* _Document extract_:
Download Notebook
Contents
- MVN Primer
- Modeling correlation
- Data
- The game
- Definition of Gaussian Process
- Why does it work?
- Levels of Bayes
- Sockeye Salmon example
- Inference
%matplotlib inline
import numpy as np
import scipy as sp
import matplotlib as mpl
import matplotlib.cm as cm
import matplotlib.pyplot as plt
import pandas as pd
pd.set_option('display.width', 500)
pd.set_option('display.max_columns', 100)
pd.set_option('display.notebook_repr_html', True)
import seaborn as sns
sns.set_style("whitegrid")
sns.set_context("poster")
import pymc3 as pm
from sklearn.model_selection import train_test_split
MVN Primer
\[p(x \mid \mu, \Sigma) = (2\pi)^{-n/2}|\Sigma|^{-1/2} \exp\left\{ -\frac{1}{2} (x-\mu)^{T}\Sigma^{-1}(x-\mu) \right\}\]JOINT:
\[p(x,y) = \mathcal{N}\left(\left[{ \begin{array}{c} {\mu_x} \\ {\mu_y} \\ \end{array} }\right], \left[{ \begin{array}{c} {\Sigma_x} & {\Sigma_{xy}} \\ {\Sigma_{xy}^T} & {\Sigma_y} \\ \end{array} }\right]\right)\]MARGINAL:
\[p(x) = \int p(x,y) dy = \mathcal{N}(\mu_x, \Sigma_x)\]CONDITIONAL: \(p(x \mid y) = \mathcal{N}(\mu_x + \Sigma_{xy}\Sigma_y^{-1}(y-\mu_y), \Sigma_x-\Sigma_{xy}\Sigma_y^{-1}\Sigma_{xy}^T)\)
Modeling correlation
General expectation of continuity as you move from one adjacent point to another. In the absence of significant noise, two adjacent points ought to have fairly similar $f$ values.
\[k(x_i, x_j) = \sigma_f^2 exp( \frac{-(x_i-x_j)^2}{2l^2})\]$l$ is correlation length, $\sigma_f^2$ amplitude.
#Correlation Kernel
def exp_kernel(x1,x2, params):
amplitude=params[0]
scale=params[1]
return amplitude * amplitude*np.exp(-((x1-x2)**2) / (2.0*scale))
#Covariance Matrix
covariance = lambda kernel, x1, x2, params: \
np.array([[kernel(xi1, xi2, params) for xi1 in x1] for xi2 in x2])
Each curve in plots is generated as:
a = 1.0
nsamps = 100
ell=10
xx = np.linspace(0,20,nsamps)

* _Assignment 1_:
Decide whether each statement agrees with the Gaussian process notebook, answering yes or no and quoting the deciding words: (a) The seaborn style is set to "whitegrid". (b) In the kernel formula, $l$ stands for the amplitude. (c) The variable nsamps is given the value 50.
* _Assignment 2_:
Reproduce the stretch of the Gaussian process notebook from "- Levels of" through "pd.set_option('display.max_columns', 100)", changing "Sockeye Salmon" to "Chinook Salmon".

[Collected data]
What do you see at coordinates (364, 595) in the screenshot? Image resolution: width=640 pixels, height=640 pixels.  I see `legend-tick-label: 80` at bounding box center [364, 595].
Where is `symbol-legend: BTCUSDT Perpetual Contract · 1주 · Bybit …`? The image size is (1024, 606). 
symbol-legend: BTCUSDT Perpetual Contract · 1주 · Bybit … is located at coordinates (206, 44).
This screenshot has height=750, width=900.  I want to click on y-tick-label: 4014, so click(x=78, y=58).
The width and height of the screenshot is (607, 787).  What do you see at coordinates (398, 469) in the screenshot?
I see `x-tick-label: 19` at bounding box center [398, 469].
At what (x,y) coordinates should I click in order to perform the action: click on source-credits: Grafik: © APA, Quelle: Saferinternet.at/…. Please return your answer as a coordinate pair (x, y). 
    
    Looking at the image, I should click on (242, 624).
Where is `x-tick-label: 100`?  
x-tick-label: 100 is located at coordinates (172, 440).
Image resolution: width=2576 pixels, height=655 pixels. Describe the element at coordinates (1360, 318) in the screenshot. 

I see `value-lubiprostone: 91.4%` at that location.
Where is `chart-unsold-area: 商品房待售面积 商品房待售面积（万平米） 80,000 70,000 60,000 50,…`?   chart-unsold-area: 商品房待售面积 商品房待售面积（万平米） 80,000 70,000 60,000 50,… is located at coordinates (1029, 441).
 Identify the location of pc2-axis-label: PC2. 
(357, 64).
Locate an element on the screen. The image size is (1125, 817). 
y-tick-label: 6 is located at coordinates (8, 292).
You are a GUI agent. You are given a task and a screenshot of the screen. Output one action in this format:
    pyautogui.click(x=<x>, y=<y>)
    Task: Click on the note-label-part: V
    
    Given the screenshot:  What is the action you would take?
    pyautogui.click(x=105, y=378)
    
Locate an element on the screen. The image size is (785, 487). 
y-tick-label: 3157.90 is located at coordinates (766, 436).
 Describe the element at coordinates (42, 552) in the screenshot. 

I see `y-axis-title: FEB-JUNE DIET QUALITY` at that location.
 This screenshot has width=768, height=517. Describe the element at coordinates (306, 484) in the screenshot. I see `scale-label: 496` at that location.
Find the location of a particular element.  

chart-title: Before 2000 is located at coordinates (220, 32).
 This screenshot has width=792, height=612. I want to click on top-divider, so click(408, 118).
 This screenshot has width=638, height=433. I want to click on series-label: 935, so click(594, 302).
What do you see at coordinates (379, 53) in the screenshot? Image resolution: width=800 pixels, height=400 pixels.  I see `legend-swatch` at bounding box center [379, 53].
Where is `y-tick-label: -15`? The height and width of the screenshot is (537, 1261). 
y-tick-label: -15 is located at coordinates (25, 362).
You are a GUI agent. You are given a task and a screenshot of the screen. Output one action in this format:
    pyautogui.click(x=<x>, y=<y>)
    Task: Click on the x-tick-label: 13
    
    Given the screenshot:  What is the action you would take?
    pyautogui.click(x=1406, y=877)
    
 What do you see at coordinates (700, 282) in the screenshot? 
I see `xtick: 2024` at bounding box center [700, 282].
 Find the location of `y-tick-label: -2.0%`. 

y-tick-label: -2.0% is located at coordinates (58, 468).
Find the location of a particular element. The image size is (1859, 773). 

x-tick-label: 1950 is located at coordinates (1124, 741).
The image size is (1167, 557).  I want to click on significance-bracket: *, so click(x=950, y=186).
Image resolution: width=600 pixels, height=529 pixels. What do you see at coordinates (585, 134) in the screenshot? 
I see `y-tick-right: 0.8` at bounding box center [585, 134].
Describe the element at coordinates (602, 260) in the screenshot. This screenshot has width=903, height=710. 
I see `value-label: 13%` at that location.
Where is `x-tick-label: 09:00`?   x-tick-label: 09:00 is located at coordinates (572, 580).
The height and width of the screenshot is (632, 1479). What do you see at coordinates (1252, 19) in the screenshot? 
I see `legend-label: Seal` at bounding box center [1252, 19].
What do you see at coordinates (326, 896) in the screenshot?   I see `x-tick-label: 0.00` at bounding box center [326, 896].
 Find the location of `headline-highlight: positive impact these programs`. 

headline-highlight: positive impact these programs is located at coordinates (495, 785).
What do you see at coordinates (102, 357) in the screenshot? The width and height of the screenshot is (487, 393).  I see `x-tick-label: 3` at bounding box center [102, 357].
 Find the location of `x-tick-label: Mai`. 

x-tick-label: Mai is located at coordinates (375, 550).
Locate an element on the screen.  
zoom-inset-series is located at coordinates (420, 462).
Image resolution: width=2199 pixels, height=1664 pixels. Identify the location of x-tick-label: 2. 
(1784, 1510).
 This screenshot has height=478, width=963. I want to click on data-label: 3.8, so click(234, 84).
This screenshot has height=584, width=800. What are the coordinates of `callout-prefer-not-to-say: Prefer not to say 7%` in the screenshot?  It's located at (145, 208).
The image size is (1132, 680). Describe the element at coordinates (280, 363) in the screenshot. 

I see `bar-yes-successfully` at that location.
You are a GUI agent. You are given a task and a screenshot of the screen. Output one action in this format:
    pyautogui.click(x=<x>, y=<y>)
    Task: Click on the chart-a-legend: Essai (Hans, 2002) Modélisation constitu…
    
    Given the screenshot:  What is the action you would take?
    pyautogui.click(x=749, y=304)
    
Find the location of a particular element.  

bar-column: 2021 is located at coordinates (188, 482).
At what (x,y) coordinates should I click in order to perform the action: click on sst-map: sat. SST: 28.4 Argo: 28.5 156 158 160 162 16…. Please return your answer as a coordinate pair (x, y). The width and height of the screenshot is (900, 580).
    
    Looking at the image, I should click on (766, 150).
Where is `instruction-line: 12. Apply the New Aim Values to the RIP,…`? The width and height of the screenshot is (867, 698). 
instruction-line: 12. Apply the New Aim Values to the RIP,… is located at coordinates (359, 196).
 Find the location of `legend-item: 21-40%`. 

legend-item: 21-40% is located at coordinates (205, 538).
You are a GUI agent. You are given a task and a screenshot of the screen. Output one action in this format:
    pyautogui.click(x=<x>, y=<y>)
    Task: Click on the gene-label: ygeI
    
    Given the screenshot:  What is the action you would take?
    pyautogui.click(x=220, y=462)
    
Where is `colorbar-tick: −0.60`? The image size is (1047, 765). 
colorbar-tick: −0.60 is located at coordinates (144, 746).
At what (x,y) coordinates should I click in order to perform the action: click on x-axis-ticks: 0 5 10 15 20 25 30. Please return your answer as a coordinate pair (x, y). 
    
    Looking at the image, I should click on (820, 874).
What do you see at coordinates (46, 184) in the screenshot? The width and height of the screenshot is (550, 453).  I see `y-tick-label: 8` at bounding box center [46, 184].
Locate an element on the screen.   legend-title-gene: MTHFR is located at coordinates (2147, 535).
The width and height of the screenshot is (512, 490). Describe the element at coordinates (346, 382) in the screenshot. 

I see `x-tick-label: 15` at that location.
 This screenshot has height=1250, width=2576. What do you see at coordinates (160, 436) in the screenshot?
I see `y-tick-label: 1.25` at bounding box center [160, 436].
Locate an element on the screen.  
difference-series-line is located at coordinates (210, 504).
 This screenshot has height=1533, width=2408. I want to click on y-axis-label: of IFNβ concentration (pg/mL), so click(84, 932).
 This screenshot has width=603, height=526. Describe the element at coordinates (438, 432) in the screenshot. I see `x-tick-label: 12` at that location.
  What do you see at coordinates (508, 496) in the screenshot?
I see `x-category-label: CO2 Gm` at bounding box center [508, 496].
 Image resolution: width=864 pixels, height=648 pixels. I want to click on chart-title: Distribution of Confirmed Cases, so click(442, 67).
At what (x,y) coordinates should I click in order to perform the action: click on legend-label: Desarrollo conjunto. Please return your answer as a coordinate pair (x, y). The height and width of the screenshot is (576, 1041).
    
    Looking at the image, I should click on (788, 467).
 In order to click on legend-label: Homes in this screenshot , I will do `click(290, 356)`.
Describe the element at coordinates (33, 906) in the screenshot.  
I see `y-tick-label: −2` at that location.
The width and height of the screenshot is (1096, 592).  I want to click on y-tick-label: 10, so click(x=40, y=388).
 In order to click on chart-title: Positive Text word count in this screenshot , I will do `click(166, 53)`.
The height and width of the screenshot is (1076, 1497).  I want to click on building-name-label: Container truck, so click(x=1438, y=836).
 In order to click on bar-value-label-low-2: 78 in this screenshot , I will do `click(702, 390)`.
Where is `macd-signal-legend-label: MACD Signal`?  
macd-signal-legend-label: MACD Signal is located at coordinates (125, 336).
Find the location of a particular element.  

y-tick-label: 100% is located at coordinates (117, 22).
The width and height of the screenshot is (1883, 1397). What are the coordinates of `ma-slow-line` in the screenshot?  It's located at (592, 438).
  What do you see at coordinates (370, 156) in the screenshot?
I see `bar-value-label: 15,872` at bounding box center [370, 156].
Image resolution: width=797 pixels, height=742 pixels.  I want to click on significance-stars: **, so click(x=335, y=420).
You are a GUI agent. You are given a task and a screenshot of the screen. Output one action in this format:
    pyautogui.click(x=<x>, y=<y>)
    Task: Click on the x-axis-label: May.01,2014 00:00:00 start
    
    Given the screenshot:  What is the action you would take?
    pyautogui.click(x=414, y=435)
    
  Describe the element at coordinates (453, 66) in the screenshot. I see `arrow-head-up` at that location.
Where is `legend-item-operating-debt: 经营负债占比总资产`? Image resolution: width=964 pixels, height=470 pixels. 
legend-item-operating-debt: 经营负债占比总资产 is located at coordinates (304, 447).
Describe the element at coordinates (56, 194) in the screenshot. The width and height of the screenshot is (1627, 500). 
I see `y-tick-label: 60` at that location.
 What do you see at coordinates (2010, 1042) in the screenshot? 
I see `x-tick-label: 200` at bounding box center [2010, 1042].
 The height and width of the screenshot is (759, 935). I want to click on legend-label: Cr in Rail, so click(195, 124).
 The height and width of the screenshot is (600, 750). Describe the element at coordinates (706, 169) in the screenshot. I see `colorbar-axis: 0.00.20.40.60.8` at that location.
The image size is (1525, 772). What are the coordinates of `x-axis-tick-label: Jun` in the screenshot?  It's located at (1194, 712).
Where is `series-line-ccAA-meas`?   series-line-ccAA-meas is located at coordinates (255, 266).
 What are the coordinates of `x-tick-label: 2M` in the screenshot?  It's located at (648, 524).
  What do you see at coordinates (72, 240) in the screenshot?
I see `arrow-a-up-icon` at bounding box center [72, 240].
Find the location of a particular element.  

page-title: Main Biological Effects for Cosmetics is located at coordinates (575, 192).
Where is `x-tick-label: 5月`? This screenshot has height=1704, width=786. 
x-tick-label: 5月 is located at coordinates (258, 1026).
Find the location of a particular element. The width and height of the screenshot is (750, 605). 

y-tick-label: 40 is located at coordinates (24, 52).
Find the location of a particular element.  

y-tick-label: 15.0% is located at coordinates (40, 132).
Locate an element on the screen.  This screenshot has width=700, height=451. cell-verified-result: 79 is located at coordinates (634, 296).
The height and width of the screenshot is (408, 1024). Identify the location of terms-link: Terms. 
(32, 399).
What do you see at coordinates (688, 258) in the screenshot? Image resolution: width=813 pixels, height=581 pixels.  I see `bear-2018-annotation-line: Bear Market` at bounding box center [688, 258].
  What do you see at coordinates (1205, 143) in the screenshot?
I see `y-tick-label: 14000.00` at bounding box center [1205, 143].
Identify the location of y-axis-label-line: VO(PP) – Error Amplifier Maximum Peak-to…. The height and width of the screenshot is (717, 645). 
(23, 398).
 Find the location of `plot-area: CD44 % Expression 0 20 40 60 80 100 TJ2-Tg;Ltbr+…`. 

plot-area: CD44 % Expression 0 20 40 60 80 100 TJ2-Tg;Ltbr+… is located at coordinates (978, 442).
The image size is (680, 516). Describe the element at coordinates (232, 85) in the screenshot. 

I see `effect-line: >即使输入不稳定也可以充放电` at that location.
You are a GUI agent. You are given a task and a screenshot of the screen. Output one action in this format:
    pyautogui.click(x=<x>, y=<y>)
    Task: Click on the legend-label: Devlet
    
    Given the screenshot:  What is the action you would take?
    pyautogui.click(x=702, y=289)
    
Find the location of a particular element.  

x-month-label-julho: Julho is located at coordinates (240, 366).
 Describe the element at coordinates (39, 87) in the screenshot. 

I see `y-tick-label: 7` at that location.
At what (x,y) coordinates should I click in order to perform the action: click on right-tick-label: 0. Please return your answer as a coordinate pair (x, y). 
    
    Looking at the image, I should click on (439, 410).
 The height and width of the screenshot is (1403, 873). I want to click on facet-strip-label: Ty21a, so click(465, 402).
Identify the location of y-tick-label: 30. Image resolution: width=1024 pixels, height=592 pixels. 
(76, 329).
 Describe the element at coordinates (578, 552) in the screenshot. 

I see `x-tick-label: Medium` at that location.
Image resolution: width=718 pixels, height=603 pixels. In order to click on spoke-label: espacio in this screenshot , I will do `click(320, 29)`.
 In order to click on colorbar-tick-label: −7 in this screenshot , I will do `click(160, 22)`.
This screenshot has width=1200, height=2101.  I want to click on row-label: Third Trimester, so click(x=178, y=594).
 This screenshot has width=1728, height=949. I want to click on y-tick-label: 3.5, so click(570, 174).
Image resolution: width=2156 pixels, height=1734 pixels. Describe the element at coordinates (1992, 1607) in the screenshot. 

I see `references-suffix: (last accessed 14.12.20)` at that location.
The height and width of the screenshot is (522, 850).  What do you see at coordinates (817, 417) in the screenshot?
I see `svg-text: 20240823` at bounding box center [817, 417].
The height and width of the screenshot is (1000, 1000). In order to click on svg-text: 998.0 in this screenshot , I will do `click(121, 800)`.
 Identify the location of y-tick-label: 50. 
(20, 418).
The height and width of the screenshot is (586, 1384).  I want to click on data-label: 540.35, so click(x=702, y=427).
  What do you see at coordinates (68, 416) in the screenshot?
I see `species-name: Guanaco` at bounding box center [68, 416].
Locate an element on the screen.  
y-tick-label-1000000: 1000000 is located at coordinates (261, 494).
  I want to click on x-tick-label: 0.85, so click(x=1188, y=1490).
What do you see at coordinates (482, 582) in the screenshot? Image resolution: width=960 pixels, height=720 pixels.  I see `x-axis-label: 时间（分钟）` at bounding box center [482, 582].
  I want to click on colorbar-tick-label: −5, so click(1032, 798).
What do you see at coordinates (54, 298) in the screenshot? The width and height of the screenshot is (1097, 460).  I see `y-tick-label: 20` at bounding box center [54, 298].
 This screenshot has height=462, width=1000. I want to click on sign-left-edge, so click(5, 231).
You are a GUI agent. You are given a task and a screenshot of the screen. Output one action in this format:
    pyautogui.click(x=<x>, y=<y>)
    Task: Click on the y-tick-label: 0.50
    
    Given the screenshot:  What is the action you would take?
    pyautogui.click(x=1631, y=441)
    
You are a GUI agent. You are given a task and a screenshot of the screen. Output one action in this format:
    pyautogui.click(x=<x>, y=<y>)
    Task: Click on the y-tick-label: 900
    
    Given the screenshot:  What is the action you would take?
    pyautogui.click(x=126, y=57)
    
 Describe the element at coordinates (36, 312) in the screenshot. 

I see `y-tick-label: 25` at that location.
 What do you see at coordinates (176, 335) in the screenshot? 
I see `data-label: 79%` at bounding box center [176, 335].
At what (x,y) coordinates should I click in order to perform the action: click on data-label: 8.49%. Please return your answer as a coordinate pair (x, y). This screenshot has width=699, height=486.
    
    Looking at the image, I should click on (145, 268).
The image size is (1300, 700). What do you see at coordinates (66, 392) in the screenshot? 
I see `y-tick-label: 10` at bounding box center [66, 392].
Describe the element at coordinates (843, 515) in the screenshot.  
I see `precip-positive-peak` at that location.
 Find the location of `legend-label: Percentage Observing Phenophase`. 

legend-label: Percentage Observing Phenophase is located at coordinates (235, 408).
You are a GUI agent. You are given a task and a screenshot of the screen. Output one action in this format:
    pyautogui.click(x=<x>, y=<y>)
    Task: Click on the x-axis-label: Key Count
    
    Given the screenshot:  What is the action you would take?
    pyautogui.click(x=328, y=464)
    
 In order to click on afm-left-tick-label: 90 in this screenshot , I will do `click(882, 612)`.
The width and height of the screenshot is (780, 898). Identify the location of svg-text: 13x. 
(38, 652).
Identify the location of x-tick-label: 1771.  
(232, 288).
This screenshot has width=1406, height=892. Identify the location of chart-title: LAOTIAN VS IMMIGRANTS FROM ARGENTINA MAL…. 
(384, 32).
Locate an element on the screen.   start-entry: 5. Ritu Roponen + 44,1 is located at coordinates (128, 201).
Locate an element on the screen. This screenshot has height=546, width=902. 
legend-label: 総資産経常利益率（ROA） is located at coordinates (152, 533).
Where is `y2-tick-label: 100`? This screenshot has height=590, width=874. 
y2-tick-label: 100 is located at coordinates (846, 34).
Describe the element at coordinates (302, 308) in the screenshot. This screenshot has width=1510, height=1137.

* _Result 1_:
(a) Yes: "sns.set_style("whitegrid")"
(b) No: "$l$ is correlation length, $\sigma_f^2$ amplitude."
(c) No: "nsamps = 100"

* _Result 2_:
- Levels of Bayes
- Chinook Salmon example
- Inference
%matplotlib inline
import numpy as np
import scipy as sp
import matplotlib as mpl
import matplotlib.cm as cm
import matplotlib.pyplot as plt
import pandas as pd
pd.set_option('display.width', 500)
pd.set_option('display.max_columns', 100)